One big job before a TGE is figuring out liquidity. Founders usually know what a market maker does, but the terms get messy fast. Lots of conflicts of interest. Lots of noise. Here’s a breakdown from a founder’s angle, so you can cut through the clutter and see how to set up token liquidity the right way.
Business models of (passive) market makers
1. Token Loan + Call Option
The project lends the market maker 0.5–2% of total token supply, and gives them call options as compensation. To keep the option worth something, the MM hedges its position (delta-hedge). That naturally creates buy-low, sell-high orders and giving organic liquidity. The MM earns from spreads plus the call option. Because they’ve hedged the option, their P&L is neutral to market direction.
If price crashes to near zero or spikes hard, delta hedging may fail. If market price stays far below strike, the option is nearly worthless and the MM loses incentive. Liquidity dries up.
So this model works best when: the token has steady organic demand post-listing, and price can hold at least near strike. The team also needs strong conviction on valuation and demand.
Best for: confident about listing price and expect strong natural buying demand.
Pros: no monthly fees needed, stable liquidity depth with low cash burn.

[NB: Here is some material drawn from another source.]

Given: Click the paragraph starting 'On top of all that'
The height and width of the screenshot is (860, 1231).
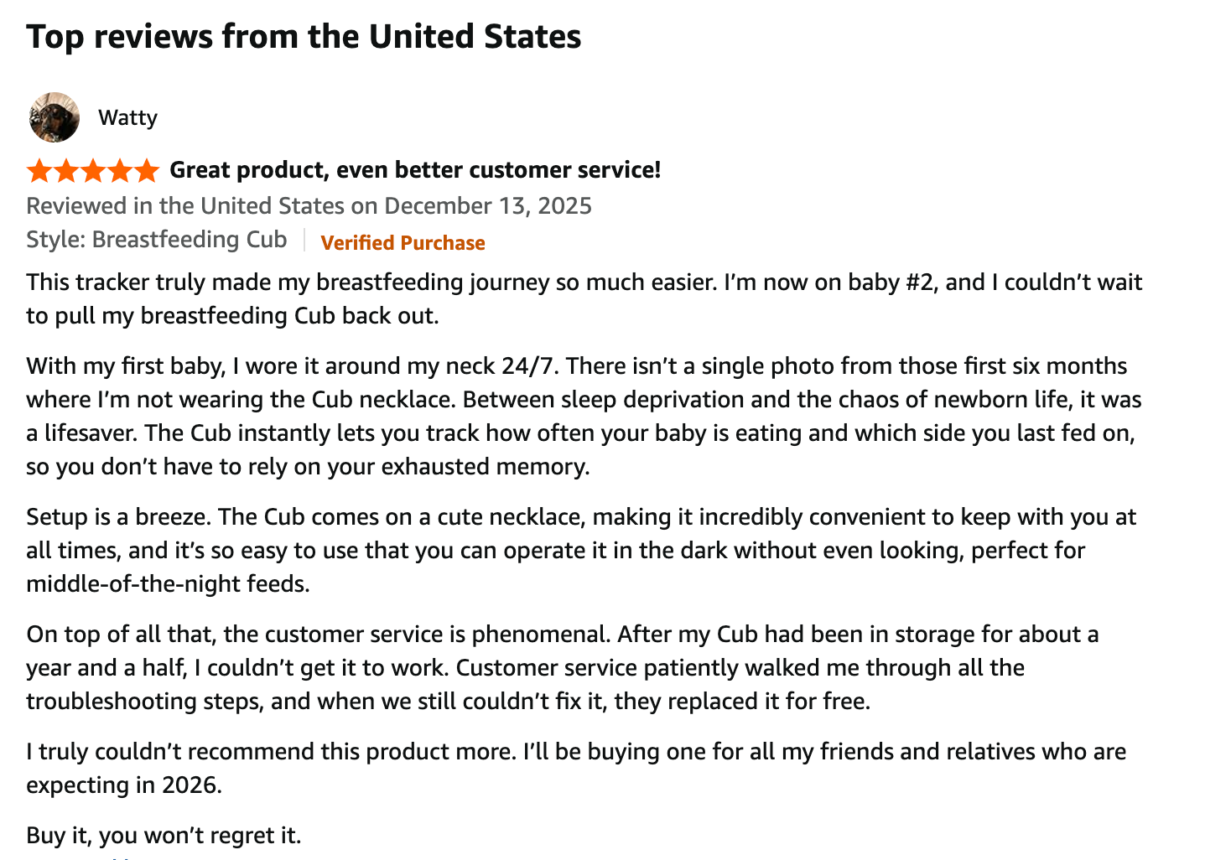Looking at the screenshot, I should point(563,667).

Risks: once price slips below strike, the option’s basically worthless and the MM could loses interest. Liquidity can vanish fast. At launch they’ll usually sell a bit to hedge, which adds short-term pressure—so you’ll need real buyers to take it in. But once they reach delta-neutral, the MM can sit on both sides of the book, postin bids and asks and keeping depth stable.
2. Monthly Retainer
The project pays US$5k–15k per month as a retainer, without lending tokens, and may include bonus for certain KPIs.

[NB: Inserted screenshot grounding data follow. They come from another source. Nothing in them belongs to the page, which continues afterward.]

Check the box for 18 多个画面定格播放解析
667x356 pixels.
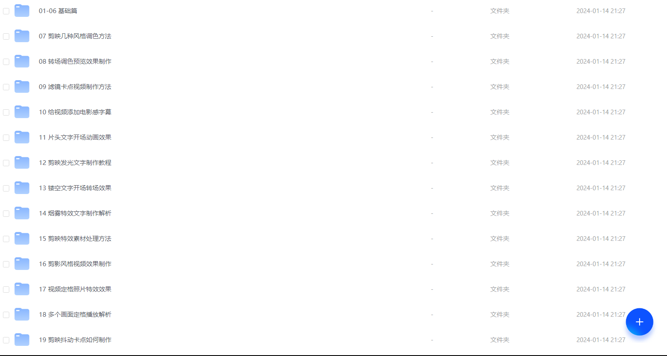pyautogui.click(x=6, y=315)
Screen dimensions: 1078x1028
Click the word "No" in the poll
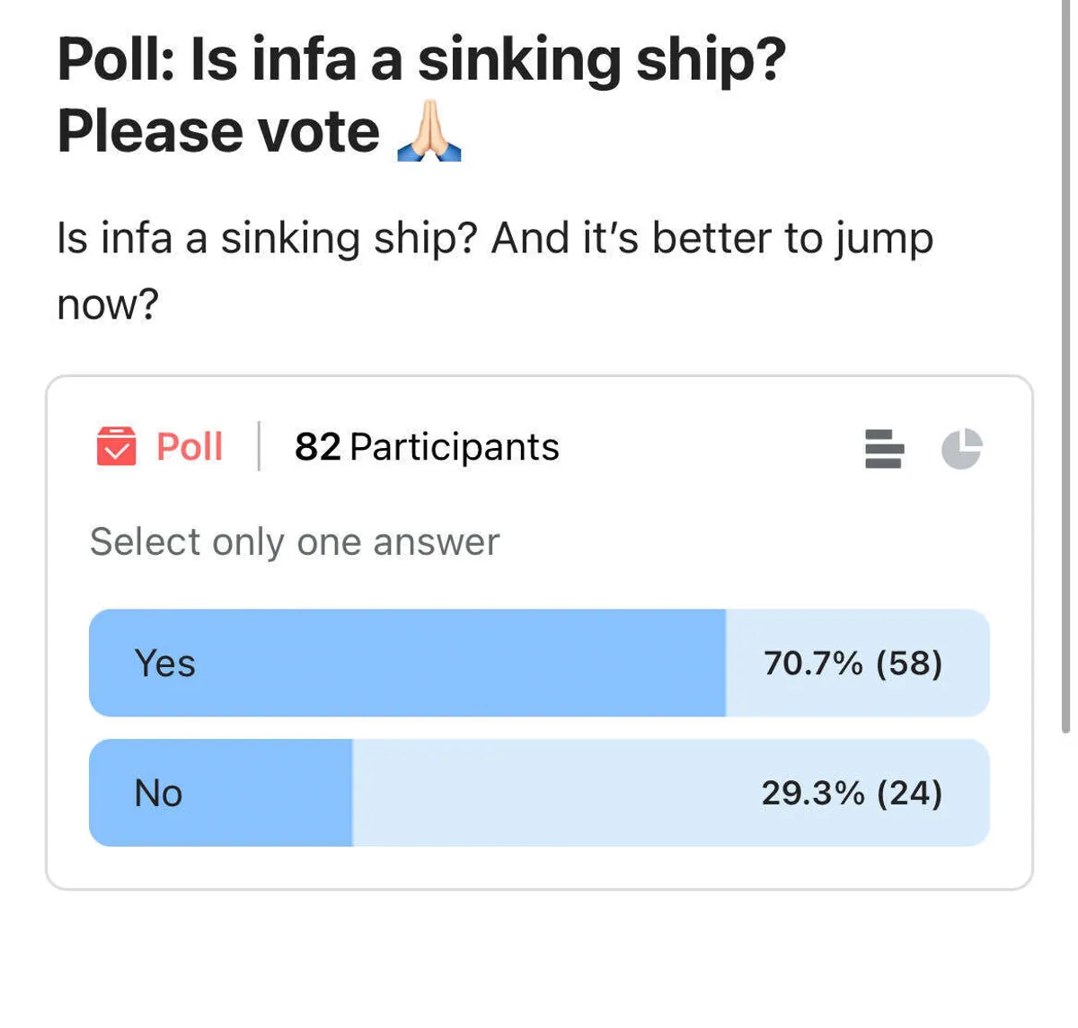pyautogui.click(x=158, y=794)
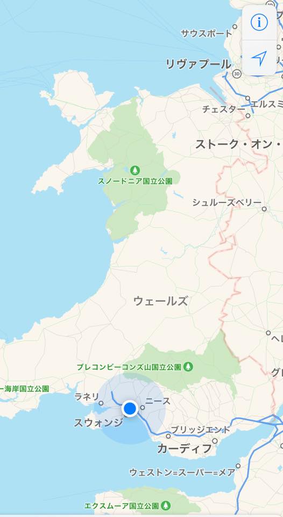Select the Exmoor National Park tree icon

click(166, 505)

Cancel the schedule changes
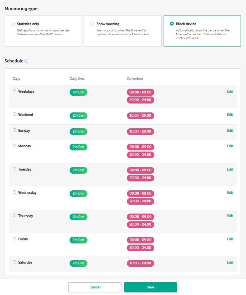pos(95,287)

Best for: teams with enough cash, want to keep tokens in their own hands for flexibility. Can also set custom KPIs to trigger MM bonus.
Pros: MM doesn’t hold large spot position, less risk of dumping your tokens. Fully customizable performance targets.
Risks: Ongoing cash costs can weigh heavily on early projects, and the team also has to put up stablecoins for market making while taking on the downside risk. If the price falls, they’re essentially using their own money to buy back tokens.
I’d rather just pay the retainer fee than waste time arguing with the MM over option value or strike price. It’s cleaner to set KPIs around trading volume, and once that hits a threshold, we’ll hand out a bonus.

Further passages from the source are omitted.